The Y-value will be Chance of Admit

In [None]:
def get_training_data(df):
  
  X = df.drop(columns=["University Rating", "Chance of Admit "], axis=1)
  y = df["Chance of Admit "]

  return X, y

In [None]:
def train_model(University_rating):

  # Select data according to university rating
  data = df[df['University Rating'] == University_rating]

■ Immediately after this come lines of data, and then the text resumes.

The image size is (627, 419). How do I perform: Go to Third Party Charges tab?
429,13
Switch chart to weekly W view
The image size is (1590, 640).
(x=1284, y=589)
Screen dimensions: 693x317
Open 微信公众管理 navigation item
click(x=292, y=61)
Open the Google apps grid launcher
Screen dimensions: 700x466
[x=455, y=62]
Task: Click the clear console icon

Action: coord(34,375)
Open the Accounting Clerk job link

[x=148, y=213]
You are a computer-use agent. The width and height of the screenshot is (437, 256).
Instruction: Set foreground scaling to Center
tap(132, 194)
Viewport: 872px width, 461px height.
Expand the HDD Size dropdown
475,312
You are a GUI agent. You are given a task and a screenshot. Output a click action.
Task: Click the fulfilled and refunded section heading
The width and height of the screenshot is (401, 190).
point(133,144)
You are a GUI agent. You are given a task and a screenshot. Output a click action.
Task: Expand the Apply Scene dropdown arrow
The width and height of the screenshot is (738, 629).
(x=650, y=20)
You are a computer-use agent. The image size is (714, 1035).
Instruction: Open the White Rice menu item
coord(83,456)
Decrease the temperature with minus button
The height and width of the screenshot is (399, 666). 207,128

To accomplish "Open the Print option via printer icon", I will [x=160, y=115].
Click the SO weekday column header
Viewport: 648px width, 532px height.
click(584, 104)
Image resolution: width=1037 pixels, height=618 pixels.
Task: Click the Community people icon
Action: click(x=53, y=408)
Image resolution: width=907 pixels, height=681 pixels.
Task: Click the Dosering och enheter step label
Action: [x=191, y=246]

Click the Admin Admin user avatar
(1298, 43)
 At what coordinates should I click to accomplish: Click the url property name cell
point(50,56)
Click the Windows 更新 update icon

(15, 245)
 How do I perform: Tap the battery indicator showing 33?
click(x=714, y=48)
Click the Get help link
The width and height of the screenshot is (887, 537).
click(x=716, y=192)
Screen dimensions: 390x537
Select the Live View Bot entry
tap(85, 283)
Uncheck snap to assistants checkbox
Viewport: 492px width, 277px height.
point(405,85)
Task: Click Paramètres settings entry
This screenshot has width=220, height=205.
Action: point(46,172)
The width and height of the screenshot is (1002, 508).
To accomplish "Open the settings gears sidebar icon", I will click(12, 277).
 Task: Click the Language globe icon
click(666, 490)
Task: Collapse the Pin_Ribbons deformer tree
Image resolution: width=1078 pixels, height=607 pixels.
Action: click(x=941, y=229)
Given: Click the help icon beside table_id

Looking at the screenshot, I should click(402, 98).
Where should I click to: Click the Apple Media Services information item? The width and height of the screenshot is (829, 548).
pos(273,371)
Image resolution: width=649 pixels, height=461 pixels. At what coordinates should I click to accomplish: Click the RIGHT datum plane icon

  X, y = get_training_data(data)

  reg = LinearRegression()
  reg.fit(X, y)

  metric = cross_val_score(reg, X, y, cv=5)

  return reg, metric

In [None]:
university_ratings = df["University Rating"].unique()

university_recommendations = {}

for u in university_ratings:
    regressor, metric = train_model(u)
    university_recommendations["University ranking " + str(u)] = {'model': regressor, 'metric': metric}

In [None]:
university_recommendations

{'University ranking 1': {'metric': array([ 0.91791431, -0.03123308,  0.5077833 ,  0.58622725,  0.77048993]),
  'model': LinearRegression(copy_X=True, fit_intercept=True, n_jobs=None, normalize=False)},
 'University ranking 2': {'metric': array([-0.64325416,  0.32028836,  0.48696248,  0.34106336,  0.65715079]),
  'model': LinearRegression(copy_X=True, fit_intercept=True, n_jobs=None, normalize=False)},
 'University ranking 3': {'metric': array([0.04196118, 0.22399362, 0.14130896, 0.58430267, 0.78058286]),
  'model': LinearRegression(copy_X=True, fit_intercept=True, n_jobs=None, normalize=False)},
 'University ranking 4': {'metric': array([0.70503399, 0.88116779, 0.43667585, 0.94462783, 0.90363293]),
  'model': LinearRegression(copy_X=True, fit_intercept=True, n_jobs=None, normalize=False)},
 'University ranking 5': {'metric': array([0.89144242, 0.85894631, 0.87964782, 0.78529031, 0.85653355]),
  'model': LinearRegression(copy_X=True, fit_intercept=True, n_jobs=None, normalize=False)}}

# Getting Recommendation

In [None]:
test = df.sample(20)
test = test.drop(columns = ["Chance of Admit ", "University Rating"])
test.head()

Unnamed: 0,GRE Score,TOEFL Score,SOP,LOR,CGPA,Research
265,313,102,2.5,2.5,8.68,0
18,318,110,4.0,3.0,8.8,0
182,299,100,3.0,3.5,7.88,0
482,328,113,4.0,2.5,8.77,1
302,322,105,3.0,3.0,8.45,1


In [None]:
predictions = {}

for uni in university_recommendations.keys():
    model = university_recommendations[uni]["model"]
    
    predictions[uni] = model.predict(test)
    
pred = pd.DataFrame(predictions)
pred.head(10)


Unnamed: 0,University ranking 4,University ranking 3,University ranking 2,University ranking 5,University ranking 1
0,0.623332,0.690761,0.686104,0.658774,0.68594
1,0.736268,0.722788,0.732461,0.747376,0.724969
2,0.546825,0.576191,0.55963,0.598772,0.6073
3,0.799183,0.760963,0.755739,0.838544,0.710049
4,0.692676,0.717116,0.689481,0.753266,0.690637
5,0.803116,0.789511,0.777364,0.845076,0.738852
6,0.489045,0.521541,0.49781,0.551607,0.537637
7,0.505933,0.524233,0.475614,0.62097,0.47385
8,0.638818,0.652489,0.613894,0.713722,0.60964
9,0.605242,0.665792,0.6721,0.638099,0.663432


The above model predicts the chance of each of the 10 students, getting in the different universities.